• **Parts of the exercise**:
A – According to the hotels article, at which destinations does Discovery Parks offer accommodation?
B – Reproduce the hotels article word for word, starting at "ARTISANAL MINIBARS" and running down to "bring your own.".
C – List every item that the hotels article places under its "OVERRATED" heading.

• **Passage**:
_ _ _ _ _ _ _

This was published 4 years ago
The most underrated overrated hotels and resorts of 2019
By Various writers
Here are the most underrated and overrated hotels and accomodations for the year.
UNDERRATED
APARTMENT RENTALS
Particularly for families, apartment rentals make an ideal alternative to hotels, with more space to utilise, including separate bedrooms and kitchen and laundry facilities.
ASIAN BREAKFAST OPTIONS
Hotel breakfast buffets can be awful (you know the drill, hours-old scrambled eggs, stale pastries, instant coffee) but as long as they offer a few options to cater to the Asian tourist market – dumplings, congee, or even noodle soup –you're all set. Proceed directly to the section with the delicious, exotic aromas.
REASONABLY PRICED LAUNDRY SERVICE
Wash one shirt for $10? A pair of socks for $5? Outrageous. Hotels that don't gouge their clientele on laundry services deserve plenty of praise.
DISCOVERY PARKS
Australia's home-grown holiday parks operator offers accommodation at its most democratic and inclusive, mixing up camp sites, cabins and glamping at quintessential destinations like the Barossa Valley, Cradle Mountain and Rottnest Island. See discoveryholidayparks.com.au
OVERRATED
EXECUTIVE LOUNGES
Limited breakfasts, mediocre wines, limp canapes, rigidly deferential staff, gloomy computer corners, guests who shout into their mobile phones... Not worth the extra cost.
CONCIERGES
A good hotel concierge can be invaluable to a traveller, helping with restaurant reservations and theatre bookings and recommending places to dine, see and experience. Yet this isn't the experience for most ordinary travellers in mid-range hotels, where suited lobby-lurkers do little more than dole out maps and point you to the nearest tourist trap. Rarely do they deliver any local insight.
DARK, MOODY BATHROOMS
Incredibly fashionable but bloody infuriating when you try to put on make-up (and emerge looking like a clown) and downright dangerous when you shave.
ARTISANAL MINIBARS
The hotel minibar is a place of last resort – the only option for sustenance when you can't be bothered to leave the room. As such, we'd like familiar, reliable comfort food – Pringles, M&M's and a can of Heineken, please. What we don't want are paprika-dusted kale chips, goat milk chocolate (it exists) and a rhubarb infused IPA.
PILLOW MENUS
Does anyone spend the first night in a hotel sampling the 12 options on a pillow menu? Of course not. Most hotel pillows are fine. If you need something special, bring your own.

_ _ _ _ _ _ _

• **Records from a dataset**:

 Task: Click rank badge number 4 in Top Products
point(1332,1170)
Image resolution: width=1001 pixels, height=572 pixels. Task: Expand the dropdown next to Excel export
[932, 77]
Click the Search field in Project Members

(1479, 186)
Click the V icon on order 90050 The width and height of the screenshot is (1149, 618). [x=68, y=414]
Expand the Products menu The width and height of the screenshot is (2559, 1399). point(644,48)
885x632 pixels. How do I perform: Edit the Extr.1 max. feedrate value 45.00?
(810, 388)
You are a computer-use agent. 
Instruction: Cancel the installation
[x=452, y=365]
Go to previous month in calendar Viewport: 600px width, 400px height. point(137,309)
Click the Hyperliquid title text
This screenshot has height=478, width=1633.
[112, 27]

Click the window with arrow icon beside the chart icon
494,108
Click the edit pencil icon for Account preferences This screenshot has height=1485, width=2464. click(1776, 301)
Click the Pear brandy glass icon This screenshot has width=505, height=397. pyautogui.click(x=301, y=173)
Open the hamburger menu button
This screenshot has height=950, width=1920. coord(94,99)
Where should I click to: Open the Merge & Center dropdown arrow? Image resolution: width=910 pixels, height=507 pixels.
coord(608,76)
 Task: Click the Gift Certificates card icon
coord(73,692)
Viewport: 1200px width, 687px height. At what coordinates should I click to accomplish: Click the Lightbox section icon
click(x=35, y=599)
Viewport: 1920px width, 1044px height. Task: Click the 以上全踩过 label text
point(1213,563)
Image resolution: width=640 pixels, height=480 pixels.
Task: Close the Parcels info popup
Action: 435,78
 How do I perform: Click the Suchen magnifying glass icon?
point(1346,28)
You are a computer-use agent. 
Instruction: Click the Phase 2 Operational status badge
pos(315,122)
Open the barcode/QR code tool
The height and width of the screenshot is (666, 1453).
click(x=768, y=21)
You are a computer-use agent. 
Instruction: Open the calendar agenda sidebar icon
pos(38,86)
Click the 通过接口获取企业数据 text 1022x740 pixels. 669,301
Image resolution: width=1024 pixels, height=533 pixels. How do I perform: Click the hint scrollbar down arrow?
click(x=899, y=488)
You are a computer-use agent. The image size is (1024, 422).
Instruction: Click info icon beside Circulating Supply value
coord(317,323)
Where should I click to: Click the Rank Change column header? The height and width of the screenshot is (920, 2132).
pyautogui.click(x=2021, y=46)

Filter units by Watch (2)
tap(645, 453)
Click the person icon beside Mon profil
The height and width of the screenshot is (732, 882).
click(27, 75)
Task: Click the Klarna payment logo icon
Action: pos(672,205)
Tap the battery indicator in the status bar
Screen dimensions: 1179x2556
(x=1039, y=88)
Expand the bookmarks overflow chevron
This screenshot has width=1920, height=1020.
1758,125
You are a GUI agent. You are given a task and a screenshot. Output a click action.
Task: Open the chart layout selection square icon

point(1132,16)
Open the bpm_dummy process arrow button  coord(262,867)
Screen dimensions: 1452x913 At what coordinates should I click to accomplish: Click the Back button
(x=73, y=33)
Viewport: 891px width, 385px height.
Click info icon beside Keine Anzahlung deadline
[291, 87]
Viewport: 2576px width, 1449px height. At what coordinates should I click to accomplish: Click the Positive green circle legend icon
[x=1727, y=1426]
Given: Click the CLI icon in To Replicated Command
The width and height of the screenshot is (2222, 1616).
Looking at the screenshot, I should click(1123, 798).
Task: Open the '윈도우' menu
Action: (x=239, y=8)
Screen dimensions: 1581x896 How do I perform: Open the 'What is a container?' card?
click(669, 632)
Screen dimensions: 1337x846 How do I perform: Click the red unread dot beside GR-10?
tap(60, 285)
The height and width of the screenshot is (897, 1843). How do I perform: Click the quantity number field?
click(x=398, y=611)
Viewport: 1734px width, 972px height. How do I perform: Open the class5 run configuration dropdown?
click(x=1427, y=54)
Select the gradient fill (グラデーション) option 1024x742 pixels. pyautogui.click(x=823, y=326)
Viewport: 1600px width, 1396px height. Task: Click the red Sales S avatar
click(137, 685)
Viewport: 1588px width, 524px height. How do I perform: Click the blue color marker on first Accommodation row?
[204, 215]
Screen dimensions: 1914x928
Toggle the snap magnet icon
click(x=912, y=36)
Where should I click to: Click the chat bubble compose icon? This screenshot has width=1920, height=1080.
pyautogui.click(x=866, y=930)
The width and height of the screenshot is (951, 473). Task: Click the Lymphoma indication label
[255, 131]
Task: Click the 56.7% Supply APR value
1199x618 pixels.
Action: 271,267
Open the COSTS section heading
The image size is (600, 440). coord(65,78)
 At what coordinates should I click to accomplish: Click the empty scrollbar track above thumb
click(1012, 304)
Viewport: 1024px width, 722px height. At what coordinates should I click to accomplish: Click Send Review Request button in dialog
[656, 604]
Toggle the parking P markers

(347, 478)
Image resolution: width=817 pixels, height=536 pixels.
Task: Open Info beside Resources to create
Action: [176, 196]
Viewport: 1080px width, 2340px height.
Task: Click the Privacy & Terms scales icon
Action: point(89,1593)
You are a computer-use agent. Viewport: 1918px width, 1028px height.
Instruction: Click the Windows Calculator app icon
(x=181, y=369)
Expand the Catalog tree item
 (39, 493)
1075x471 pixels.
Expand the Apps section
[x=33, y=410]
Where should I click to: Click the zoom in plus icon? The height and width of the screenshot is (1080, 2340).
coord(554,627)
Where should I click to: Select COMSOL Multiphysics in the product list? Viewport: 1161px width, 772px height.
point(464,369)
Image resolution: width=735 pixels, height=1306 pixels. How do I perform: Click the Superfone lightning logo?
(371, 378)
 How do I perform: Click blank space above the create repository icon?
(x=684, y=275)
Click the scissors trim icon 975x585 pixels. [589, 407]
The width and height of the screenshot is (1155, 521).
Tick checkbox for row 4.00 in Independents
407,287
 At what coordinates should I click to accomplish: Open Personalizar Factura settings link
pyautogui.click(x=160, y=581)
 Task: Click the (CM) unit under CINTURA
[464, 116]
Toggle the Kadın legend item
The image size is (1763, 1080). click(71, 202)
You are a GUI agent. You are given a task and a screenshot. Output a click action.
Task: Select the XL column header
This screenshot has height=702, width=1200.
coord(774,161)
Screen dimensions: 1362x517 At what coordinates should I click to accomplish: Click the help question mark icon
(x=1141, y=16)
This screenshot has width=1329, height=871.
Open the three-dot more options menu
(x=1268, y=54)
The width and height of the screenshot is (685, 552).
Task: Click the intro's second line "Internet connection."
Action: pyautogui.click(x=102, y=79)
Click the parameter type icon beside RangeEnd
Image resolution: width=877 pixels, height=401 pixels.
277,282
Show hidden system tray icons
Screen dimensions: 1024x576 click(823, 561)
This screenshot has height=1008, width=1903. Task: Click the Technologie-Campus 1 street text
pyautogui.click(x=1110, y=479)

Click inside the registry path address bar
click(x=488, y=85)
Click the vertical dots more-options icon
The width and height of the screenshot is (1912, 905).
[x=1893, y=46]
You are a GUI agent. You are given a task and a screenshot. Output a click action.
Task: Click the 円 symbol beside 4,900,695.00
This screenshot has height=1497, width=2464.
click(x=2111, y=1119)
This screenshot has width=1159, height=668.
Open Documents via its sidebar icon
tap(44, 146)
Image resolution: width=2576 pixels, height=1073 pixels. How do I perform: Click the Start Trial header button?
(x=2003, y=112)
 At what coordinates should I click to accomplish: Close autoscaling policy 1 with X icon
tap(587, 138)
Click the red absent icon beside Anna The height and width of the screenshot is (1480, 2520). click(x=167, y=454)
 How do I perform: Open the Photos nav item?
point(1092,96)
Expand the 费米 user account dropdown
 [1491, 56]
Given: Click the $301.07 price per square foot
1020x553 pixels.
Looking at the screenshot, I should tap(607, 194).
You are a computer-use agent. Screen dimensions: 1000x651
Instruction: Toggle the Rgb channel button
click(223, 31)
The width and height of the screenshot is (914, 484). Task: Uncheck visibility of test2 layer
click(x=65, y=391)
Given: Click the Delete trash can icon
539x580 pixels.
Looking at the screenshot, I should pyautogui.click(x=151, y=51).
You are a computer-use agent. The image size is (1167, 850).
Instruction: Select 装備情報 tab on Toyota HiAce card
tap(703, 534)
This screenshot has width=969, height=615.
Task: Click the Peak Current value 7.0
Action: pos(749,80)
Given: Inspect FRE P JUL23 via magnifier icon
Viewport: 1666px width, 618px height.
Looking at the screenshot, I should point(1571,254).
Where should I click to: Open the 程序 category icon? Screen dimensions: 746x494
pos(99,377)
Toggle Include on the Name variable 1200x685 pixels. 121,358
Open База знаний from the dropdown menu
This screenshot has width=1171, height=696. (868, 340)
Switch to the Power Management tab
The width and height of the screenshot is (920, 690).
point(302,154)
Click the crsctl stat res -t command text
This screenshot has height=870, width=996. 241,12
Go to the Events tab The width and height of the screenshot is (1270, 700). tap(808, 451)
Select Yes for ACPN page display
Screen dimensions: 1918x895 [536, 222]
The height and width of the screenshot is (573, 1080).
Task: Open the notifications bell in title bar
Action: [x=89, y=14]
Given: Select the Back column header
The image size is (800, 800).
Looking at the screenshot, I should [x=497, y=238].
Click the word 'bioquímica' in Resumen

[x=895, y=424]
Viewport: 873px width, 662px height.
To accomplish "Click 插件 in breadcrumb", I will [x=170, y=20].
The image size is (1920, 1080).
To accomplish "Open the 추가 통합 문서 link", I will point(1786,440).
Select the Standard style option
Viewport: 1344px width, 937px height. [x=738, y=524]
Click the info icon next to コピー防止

_ _ _ _ _ _ _

• **Responses by task**:
A – The Barossa Valley, Cradle Mountain and Rottnest Island.

B –
ARTISANAL MINIBARS
The hotel minibar is a place of last resort – the only option for sustenance when you can't be bothered to leave the room. As such, we'd like familiar, reliable comfort food – Pringles, M&M's and a can of Heineken, please. What we don't want are paprika-dusted kale chips, goat milk chocolate (it exists) and a rhubarb infused IPA.
PILLOW MENUS
Does anyone spend the first night in a hotel sampling the 12 options on a pillow menu? Of course not. Most hotel pillows are fine. If you need something special, bring your own.

C – Executive lounges, concierges, dark moody bathrooms, artisanal minibars, pillow menus